Gainesville, Florida- The controversial owner of a chain of strip clubs, including Café Risqué in Micanopy, was found dead Sunday in his Alachua County home.

Asher G. “Jerry” Sullivan, 47, was discovered dead by family members in his SW Williston Road residence. An autopsy will determine the cause of death in the next day or two, said Sgt. Keith Faulk, spokesman for the Alachua County Sheriff’s Office.

“We do not suspect foul play,” he said.

Sullivan’s 14-year-old son found his father had died when he tried to wake him as his mother cooked breakfast, Faulk said. Sheriff’s deputies responded to a 911 call around 11 a.m.

Family members declined comment. Gainesville attorney Gary Edinger, who represented Sullivan and considered him a friend, said Sullivan was a hard-working family man.

“The way he was perceived by people in the world was different than the way he really was,” he said. “He led an ordinary life.”

Sullivan owned Café Risqué and four other strip clubs in Georgia and North Carolina. The clubs are advertised on billboards along Interstate 75 and other freeways that announce: “We bare all.”

His plans to open an “adult superstore” selling magazines, videos and sex toys had provoked controversy in recent months. The store was proposed in the former location of Bobby’s Hideaway bar at 17301 NE U.S. 301 in Waldo.

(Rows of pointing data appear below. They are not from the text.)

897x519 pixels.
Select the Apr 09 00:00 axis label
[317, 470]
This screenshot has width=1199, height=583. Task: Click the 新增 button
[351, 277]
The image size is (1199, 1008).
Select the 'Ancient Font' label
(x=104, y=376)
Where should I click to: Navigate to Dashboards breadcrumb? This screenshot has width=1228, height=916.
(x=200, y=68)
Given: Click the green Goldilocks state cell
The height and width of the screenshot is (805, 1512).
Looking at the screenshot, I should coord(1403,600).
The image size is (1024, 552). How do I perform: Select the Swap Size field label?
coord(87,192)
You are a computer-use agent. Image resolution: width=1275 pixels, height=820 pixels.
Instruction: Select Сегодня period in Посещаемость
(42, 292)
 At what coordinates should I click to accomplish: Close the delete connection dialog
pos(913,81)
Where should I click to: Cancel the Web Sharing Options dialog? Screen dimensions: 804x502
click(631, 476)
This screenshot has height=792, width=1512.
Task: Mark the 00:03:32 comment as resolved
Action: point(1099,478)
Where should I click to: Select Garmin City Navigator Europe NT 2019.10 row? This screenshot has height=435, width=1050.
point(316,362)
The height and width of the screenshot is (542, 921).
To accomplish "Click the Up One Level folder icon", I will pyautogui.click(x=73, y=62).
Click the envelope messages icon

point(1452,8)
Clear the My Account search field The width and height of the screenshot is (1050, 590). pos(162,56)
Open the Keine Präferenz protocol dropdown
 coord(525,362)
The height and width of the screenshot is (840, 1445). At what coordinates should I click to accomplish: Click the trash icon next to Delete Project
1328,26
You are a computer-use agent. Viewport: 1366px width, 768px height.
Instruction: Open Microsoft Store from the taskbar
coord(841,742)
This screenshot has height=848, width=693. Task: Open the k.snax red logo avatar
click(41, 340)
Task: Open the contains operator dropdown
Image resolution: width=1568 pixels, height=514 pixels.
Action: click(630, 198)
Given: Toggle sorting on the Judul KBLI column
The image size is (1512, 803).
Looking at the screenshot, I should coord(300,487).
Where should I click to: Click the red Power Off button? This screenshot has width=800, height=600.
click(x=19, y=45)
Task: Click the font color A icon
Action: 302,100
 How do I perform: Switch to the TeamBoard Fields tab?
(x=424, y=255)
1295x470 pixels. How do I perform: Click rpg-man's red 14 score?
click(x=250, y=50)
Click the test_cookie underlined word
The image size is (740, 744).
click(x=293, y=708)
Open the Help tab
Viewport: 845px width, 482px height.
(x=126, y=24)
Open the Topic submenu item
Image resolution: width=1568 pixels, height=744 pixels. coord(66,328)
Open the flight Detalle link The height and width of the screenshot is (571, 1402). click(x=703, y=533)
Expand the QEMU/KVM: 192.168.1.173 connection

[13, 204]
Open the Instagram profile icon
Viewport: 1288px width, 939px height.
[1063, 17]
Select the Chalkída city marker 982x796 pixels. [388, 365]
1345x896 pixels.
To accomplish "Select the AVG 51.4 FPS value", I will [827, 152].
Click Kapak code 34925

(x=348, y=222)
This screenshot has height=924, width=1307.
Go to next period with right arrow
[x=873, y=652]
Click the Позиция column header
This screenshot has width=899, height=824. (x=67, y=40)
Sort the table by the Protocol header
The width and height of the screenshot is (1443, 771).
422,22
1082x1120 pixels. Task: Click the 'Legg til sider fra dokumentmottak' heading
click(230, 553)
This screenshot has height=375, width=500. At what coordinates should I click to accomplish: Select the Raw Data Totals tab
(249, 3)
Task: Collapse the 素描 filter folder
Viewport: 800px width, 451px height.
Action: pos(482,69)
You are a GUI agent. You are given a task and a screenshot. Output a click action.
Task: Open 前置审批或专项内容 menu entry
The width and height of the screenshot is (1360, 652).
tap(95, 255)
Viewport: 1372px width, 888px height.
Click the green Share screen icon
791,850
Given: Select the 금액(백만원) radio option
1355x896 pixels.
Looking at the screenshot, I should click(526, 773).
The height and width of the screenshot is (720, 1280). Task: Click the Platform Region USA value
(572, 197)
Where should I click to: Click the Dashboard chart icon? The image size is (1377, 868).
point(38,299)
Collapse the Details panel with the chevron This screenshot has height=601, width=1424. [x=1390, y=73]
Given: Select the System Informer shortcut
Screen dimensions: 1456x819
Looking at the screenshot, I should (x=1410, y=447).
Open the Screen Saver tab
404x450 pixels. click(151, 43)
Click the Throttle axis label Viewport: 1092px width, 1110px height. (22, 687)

The store was the site of protests in April, which Sullivan countered with a truck full of bikini-clad women. A rudimentary device spewed a hazardous substance into the building in May, in an incident characterized by investigators as a terroristic attack.

Sullivan posted a sign at the building last month criticizing State Attorney Bill Cervone for not moving fast enough to arrest the person responsible for the damage.

He sued Alachua County in July over restrictions on adult-oriented businesses. He has also been involved in lawsuits over advertisements for the club and a sign criticizing a code enforcement officer in St. Johns County, where he used to own a club.

The code officer had taken down the critical sign, Edinger said, prompting the legal battle. That case went all the way to the 11th Circuit Court of Appeals before Sullivan won and set a free-speech precedent, he said.

“He never shied away from taking government on when he wasn’t being treated fairly,” he said.